= Prüfer theorems =

In mathematics, two Prüfer theorems, named after Heinz Prüfer, describe the structure of certain infinite abelian groups. They have been generalized by L. Ya. Kulikov.

== Statement ==

Let A be an abelian group. If A is finitely generated then by the fundamental theorem of finitely generated abelian groups, A is decomposable into a direct sum of cyclic subgroups, which leads to the classification of finitely generated abelian groups up to isomorphism. The structure of general infinite abelian groups can be considerably more complicated and the conclusion needs not to hold, but Prüfer proved that it remains true for periodic groups in two special cases.

The first Prüfer theorem states that an abelian group of bounded exponent is isomorphic to a direct sum of cyclic groups. The second Prüfer theorem states that a countable abelian p-group whose non-trivial elements have finite p-height is isomorphic to a direct sum of cyclic groups. Examples show that the assumption that the group be countable cannot be removed.
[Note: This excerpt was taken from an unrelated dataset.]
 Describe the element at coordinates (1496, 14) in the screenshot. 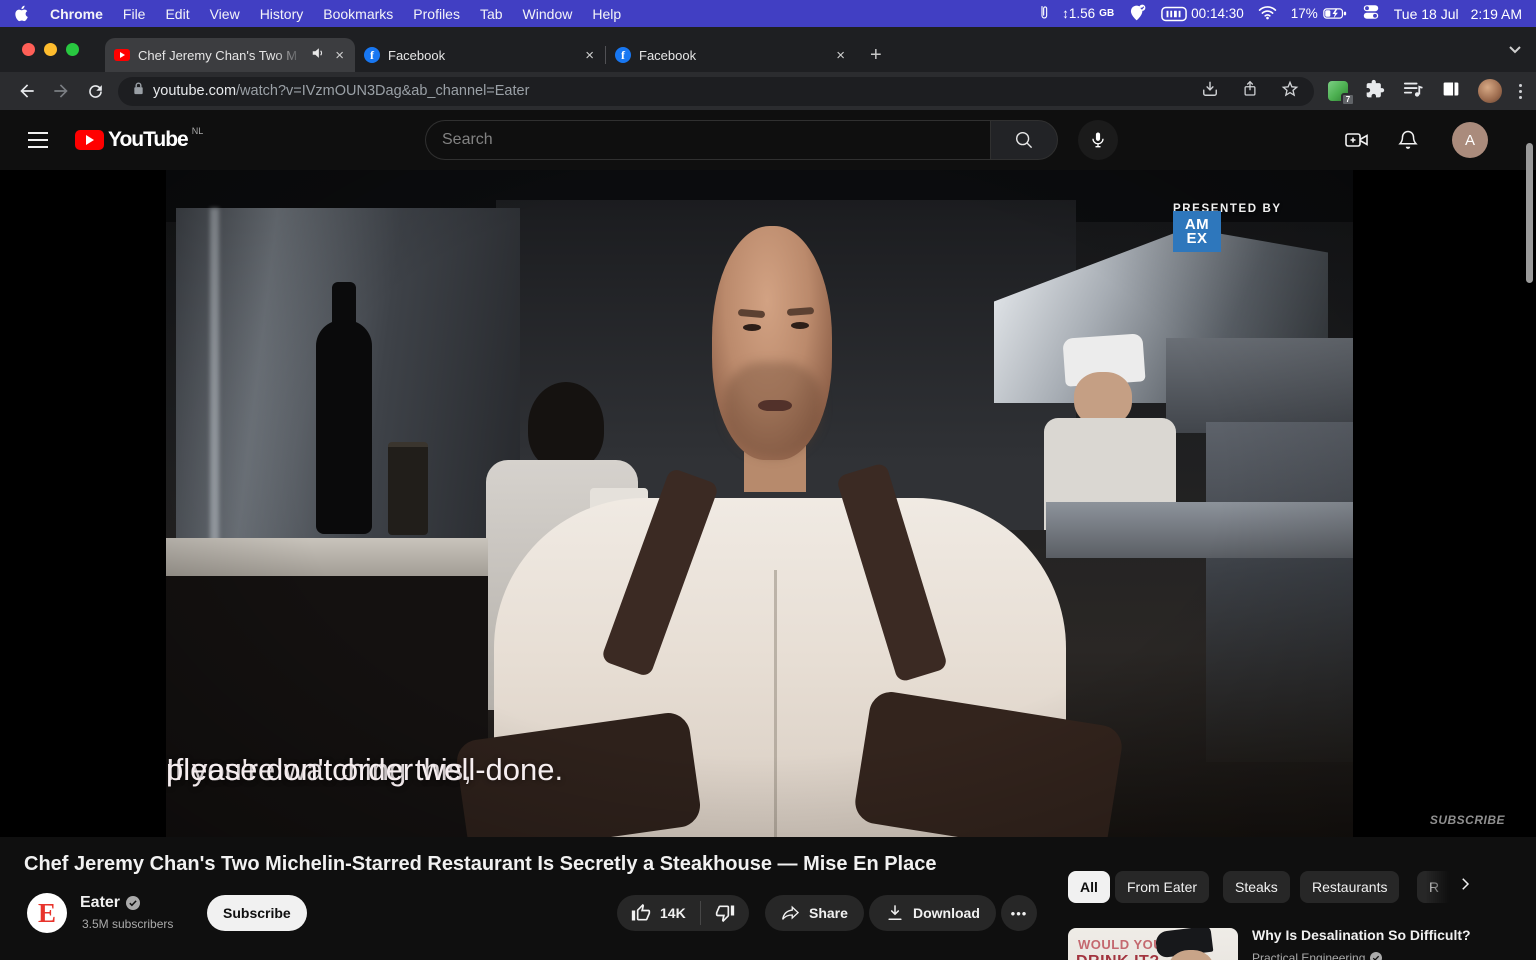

The two Prüfer theorems follow from a general criterion of decomposability of an abelian group into a direct sum of cyclic subgroups due to L. Ya. Kulikov:

An abelian p-group A is isomorphic to a direct sum of cyclic groups if and only if it is a union of a sequence {A_{i}} of subgroups with the property that the heights of all elements of A_{i} are bounded by a constant (possibly depending on i).